During the 1990s, he joined groups like the Parents and Friends of Lesbians and Gays speakers bureau, Peninsula Business and Professional Association, Billy DeFrank LGBT Community Center Board of Directors and the HRC Business Council in 1998.
He also was involved with support and advocacy groups like Silicon Valley Gay Men’s Chorus, Outlet and Outlook TV.
Bennet Marks is a software engineer and gay rights activist based in Sunnyvale, California.
Born in 1954 in Long Island, he studied at Brown University before starting a graduate math program at Stanford. He ultimately left before presenting his final thesis, earning a masters degree.
Bennet got a job at Ford Aerospace in 1981, where he obtained a security clearance, in part, due to not yet being openly gay to himself or others. Beginning to come out, he met Kim Harris at a Stanford gay men’s discussion group. The two have been in a relationship since November 1982, and married in September 2008, before California’s Prop 8 initially passed later that year.
Bennet later moved onto a job at Apple, where he started a gay employee group named Apple Lambda in 1986. That group sparked nondiscrimination policies and domestic partner benefits at Apple. Not long after he joined the BAYMEC board in 1986 and Outlet TV.
He transitioned to working at Google in 2004, where he created the Gayglers in 2006. Bennet retired in 2011, and continues to live with Kim in the South Bay.
Aejaie Franciscus’s story starts with a letter to Santa Claus at five years old, “I asked Santa, to make me a little girl for Christmas, as I was born a boy. To say the least, that present wasn’t under the tree, but it did set me on my life’s journey,” she recalled.
She endured bullying throughout high school and, with the support of her family, finished her transition before heading off to college in 1982. She moved to San Jose in 2004 and met her husband, Tony. The couple married during the “Summer of Love” in 2008.
“Other than the drag queens, people did not see much of this community. It was an underground community.
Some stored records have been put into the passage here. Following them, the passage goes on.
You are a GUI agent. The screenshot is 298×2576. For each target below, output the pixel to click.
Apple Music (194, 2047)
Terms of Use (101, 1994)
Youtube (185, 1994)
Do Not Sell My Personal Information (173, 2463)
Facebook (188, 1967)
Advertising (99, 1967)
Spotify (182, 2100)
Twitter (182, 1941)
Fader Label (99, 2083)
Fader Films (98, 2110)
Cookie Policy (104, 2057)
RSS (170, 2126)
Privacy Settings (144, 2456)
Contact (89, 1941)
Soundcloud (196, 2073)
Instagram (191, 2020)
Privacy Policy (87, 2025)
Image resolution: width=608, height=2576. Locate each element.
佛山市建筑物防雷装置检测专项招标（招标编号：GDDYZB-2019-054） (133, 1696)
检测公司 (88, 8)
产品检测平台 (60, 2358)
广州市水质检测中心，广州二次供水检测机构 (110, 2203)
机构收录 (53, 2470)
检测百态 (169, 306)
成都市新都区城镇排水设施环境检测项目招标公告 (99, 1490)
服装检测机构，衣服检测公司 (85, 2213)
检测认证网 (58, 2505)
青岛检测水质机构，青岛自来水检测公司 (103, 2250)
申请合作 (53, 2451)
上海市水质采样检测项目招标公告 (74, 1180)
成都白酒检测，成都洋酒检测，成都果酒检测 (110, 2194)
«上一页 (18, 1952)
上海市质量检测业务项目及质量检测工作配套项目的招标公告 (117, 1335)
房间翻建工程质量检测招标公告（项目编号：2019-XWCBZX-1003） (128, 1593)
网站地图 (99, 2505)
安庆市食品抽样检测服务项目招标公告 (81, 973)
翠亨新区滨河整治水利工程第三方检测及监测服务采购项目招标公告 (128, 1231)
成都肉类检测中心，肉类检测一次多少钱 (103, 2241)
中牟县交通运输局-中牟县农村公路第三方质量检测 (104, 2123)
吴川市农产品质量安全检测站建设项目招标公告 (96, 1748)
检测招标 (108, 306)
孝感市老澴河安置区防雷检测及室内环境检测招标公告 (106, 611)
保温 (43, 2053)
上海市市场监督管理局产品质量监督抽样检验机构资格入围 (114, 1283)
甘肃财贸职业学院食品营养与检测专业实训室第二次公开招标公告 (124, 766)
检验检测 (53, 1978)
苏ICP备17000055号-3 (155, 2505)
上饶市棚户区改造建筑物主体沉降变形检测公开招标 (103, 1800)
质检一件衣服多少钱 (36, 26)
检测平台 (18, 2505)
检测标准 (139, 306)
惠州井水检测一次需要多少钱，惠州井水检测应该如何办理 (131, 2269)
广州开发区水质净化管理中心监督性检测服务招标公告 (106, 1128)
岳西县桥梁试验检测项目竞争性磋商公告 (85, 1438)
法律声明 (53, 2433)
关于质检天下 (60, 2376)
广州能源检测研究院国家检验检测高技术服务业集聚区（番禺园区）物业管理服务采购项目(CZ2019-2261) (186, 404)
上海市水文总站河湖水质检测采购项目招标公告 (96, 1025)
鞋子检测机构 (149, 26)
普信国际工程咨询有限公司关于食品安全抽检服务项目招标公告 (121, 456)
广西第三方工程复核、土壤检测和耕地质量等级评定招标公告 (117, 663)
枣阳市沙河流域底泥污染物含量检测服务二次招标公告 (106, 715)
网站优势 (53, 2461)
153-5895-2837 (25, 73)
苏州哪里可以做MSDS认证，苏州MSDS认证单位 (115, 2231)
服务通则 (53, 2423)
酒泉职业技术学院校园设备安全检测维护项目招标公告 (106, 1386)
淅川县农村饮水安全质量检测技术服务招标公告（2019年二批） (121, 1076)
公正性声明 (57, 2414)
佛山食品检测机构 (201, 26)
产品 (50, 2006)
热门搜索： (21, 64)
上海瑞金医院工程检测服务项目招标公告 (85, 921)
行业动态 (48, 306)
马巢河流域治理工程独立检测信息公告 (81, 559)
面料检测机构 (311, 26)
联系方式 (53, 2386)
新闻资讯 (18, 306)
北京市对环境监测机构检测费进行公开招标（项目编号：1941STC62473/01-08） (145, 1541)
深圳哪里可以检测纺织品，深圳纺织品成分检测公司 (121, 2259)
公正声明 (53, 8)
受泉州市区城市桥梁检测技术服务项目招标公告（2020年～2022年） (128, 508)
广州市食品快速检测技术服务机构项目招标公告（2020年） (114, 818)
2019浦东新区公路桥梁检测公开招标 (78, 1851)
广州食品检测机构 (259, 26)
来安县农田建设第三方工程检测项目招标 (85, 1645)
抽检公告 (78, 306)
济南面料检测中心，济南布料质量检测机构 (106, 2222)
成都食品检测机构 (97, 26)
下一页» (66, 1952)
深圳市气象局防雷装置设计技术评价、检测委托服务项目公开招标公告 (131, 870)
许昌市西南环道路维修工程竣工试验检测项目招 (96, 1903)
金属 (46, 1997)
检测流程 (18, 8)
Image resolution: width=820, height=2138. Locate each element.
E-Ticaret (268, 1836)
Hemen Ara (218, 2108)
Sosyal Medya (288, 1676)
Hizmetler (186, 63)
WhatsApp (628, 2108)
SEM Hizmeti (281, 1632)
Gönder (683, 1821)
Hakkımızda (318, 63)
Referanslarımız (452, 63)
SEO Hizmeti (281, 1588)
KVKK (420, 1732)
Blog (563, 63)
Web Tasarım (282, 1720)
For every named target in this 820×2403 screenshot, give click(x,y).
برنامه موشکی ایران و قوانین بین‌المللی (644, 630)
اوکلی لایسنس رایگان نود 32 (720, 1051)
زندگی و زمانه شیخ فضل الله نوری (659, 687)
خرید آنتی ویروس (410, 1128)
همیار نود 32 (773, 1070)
It wasn’t until the last ten years that folks were seeing transgender folks in the LGBTQ community even,” Aejaie remembered, “I think it was about three years ago that the community saw representation at Pride events.”
Aejaie worked in the nonprofit arena for 20 years before being hired as the first transgender executive director of the Billy DeFrank Center. In an article from the Bay Area reporter, Aejaie mentioned that she was excited to start working, “This job offered me an opportunity to bring my personal life and professional life together. It’s like a coming out party.” This was the first job where she was able to speak about being transgender safely. She served as director from 2005 to 2008, during which time she spearheaded a HIV rapid testing program and worked with local schools to support kids dealing with homophobia.
Aejaie now owns the Carla’s Social Club, a space for transgender people to find resources for transitioning and get support among other transgender people.
“It will be interesting to see what happens once we come out of the pandemic, because the work we do is so social and interactive. We had events and discussion groups activities at Carla’s Salon that are online, but are more effective in person,” she explained about the local impact of the global COVID-19 crisis. “Other than discussion groups online, and anything else we can move online, there’s only so much social activity you can do. It’s hard to help girls pick out clothes online, you need to see someone in person to help them put together outfits. You need to see someone in person to give them a hug for support.”